**TEXT PROVIDED**
#####

For Example: ARN, Not Bucket Name

The item I spent the most time on can be found in the putBucketInventoryConfiguration endpoint. The configuration looks as follows in the SDK documentation. Note that there are two places in which an Id parameter appears, and also two places in which a Bucket parameter appears.

var params = {
  Bucket: 'STRING_VALUE', /* required */
  Id: 'STRING_VALUE', /* required */
  InventoryConfiguration: { /* required */
    Destination: { /* required */
      S3BucketDestination: { /* required */
        Bucket: 'STRING_VALUE', /* required */
        Format: 'CSV', /* required */
        AccountId: 'STRING_VALUE',
        Prefix: 'STRING_VALUE'
      }
    },
    Id: 'STRING_VALUE', /* required */
    IncludedObjectVersions: 'All | Current', /* required */
    IsEnabled: true || false, /* required */
    Schedule: { /* required */
      Frequency: 'Daily | Weekly' /* required */
    },
    Filter: {
      Prefix: 'STRING_VALUE' /* required */
    },
    OptionalFields: [
      'Size | LastModifiedDate | StorageClass | ETag | IsMultipartUploaded | ReplicationStatus',
      /* more items */
    ]
  }
};

Naively, one might leap in, as I did, and try the following code. The intent is to set up a configuration that adds inventory files for the exampleBucket contents to that same bucket, with a distinguishing prefix:

var AWS = require('aws-sdk');

var client = new AWS.S3();
var bucket = 'exampleBucket';
var id = 'exampleBucketInventory';
var params = {
  Bucket: bucket,
  Id: id,
  InventoryConfiguration: {
    Destination: {
      // Put the inventory files into the same bucket.
      S3BucketDestination: {
        Bucket: bucket,
        Format: 'CSV',
        // Not needed if everything is in the same account.
        // AccountId: '111222333444',
        // Do NOT add a trailing '/' to this prefix; it will be added 
        // by S3 Inventory when creating the keys regardless, and so
        // the key will start with 'inventory//' if you add one here.
        Prefix: 'inventory'
      }
    },
    // Omit the filter to inventory all objects in the bucket.
    // Filter: {
    //   Prefix: 'examplePrefix'
    //},
    Id: id,
    IncludedObjectVersions: 'All',
    IsEnabled: true,
    Schedule: {
      Frequency: 'Daily'
    },
    // Add all the mentioned optional fields.

#####

**REQUIREMENT**
Extend the piece on setting up an S3 bucket inventory configuration, starting right after its last line. The items play no part in this exercise.

#####

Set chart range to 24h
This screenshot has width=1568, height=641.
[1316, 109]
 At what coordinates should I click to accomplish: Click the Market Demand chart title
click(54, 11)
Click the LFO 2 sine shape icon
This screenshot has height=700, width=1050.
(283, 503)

#####

**ANSWER TO THE TASK**
    OptionalFields: [
      'Size',
      'LastModifiedDate',
      'StorageClass',
      'ETag',
      'IsMultipartUploaded',
      'ReplicationStatus'
    ]
  }
};

client.putBucketInventoryConfiguration(params, function (error) {
  if (error) {
    console.log(error);
  }
});

Try this, however, and it will fail with the following very uninformative error: "MalformedXML: The XML you provided was not well-formed or did not validate against our published schema". On careful rereading of the SDK documentation, or checking the examples elsewhere in the Amazon API documentation, it turns out that the second Bucket parameter needs to be an ARN. Something like arn:aws:s3:::exampleBucket, for example. The working example then looks like this:

var AWS = require('aws-sdk');

var client = new AWS.S3();
var bucket = 'exampleBucket';
var id = 'exampleBucketInventory';
var params = {
  Bucket: bucket,
  Id: id,
  InventoryConfiguration: {
    Destination: {
      // Put the inventory files into the same bucket.
      S3BucketDestination: {
        // A bucket ARN rather than a bucket name.
        Bucket: 'arn:aws:s3:::' + bucket,
        Format: 'CSV',
        // Not needed if everything is in the same account.
        // AccountId: '111222333444',
        // Do NOT add a trailing '/' to this prefix; it will be added 
        // by S3 Inventory when creating the keys regardless, and so
        // the key will start with 'inventory//' if you add one here.
        Prefix: 'inventory'
      }
    },
    // Omit the filter to inventory all objects in the bucket.
    // Filter: {
    //   Prefix: 'examplePrefix'
    //},
    Id: id,
    IncludedObjectVersions: 'All',
    IsEnabled: true,
    Schedule: {
      Frequency: 'Daily'
    },
    // Add all the mentioned optional fields.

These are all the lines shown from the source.